■ **阅读材料**

+--

目前大部分的只能呼叫中心系统都对接了ASR语音识别引擎,主流的识别引擎有科大讯飞,阿里,百度等大厂的产品,价格不菲,有没有什么免费的引擎可以使用呢,答案是肯定的。

免费又好用的语音识别引擎----Vosk

vosk是一个离线开源语音识别工具,它可以识别16种语言,包括中文,而且总体效果还是不错的,因为我们要对接到呼叫中心,因此我们需要实时的流式传输语音数据,目前主流的解决方案是采用websocket协议传输语音,这块的话Vosk直接提供了websocket的server程序。而且程序已经打包成docker发布,所以启动起来相当简单,真的很贴心,一句命令搞定:

docker run -d -p 2700:2700 alphacep/kaldi-cn:latest

如何与freeswitch进行对接

因为我以前做过freeswtich与科大以及阿里的识别对接,所以非常自然的就考虑采用freeswtich插件的方式进行asr对接,而且freeswtich已经定义好了asr识别的接口,我们只要根据接口去做实现就可以了,主要要实现的接口如下:

	asr_interface = switch_loadable_module_create_interface(*module_interface, SWITCH_ASR_INTERFACE);
	asr_interface->interface_name = "vosk";
	asr_interface->asr_open = vosk_asr_open;
	asr_interface->asr_close = vosk_asr_close;
	asr_interface->asr_load_grammar = vosk_asr_load_grammar;
	asr_interface->asr_unload_grammar = vosk_asr_unload_grammar;
	asr_interface->asr_resume = vosk_asr_resume;
	asr_interface->asr_pause = vosk_asr_pause;
	asr_interface->asr_feed = vosk_asr_feed;
	asr_interface->asr_check_results = vosk_asr_check_results;
	asr_interface->asr_get_results = vosk_asr_get_results;
	asr_interface->asr_start_input_timers = vosk_asr_start_input_timers;

参考了一些资料已经熟悉了一下vosk的websocket的通信协议,自定义了一个mod_vosk的插件模块,主要源码如下:



#include <switch.h>
#include "libks/ks.h"

+--

■ **提供的数据**
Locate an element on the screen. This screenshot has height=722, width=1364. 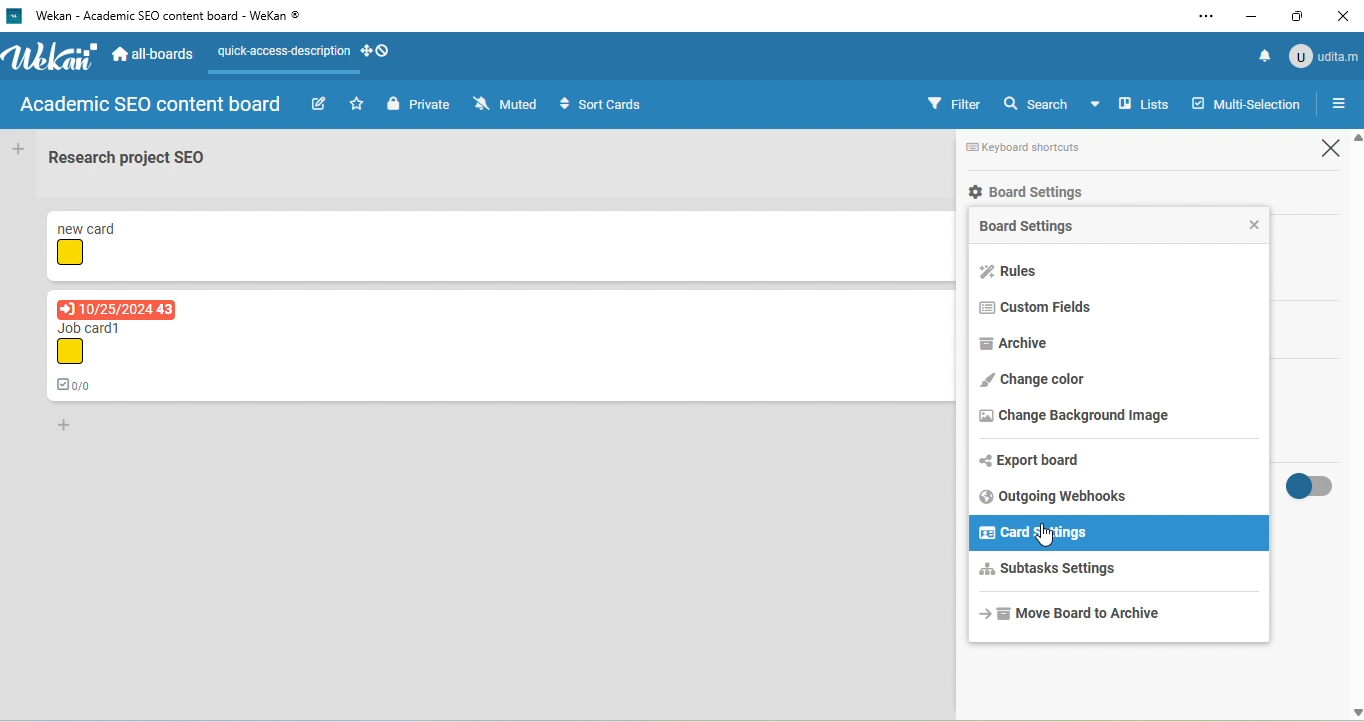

+--

请列出阅读材料中作为主流语音识别引擎提到的所有厂商。 作答时只依据阅读材料。

■ **练习结果**
科大讯飞、阿里、百度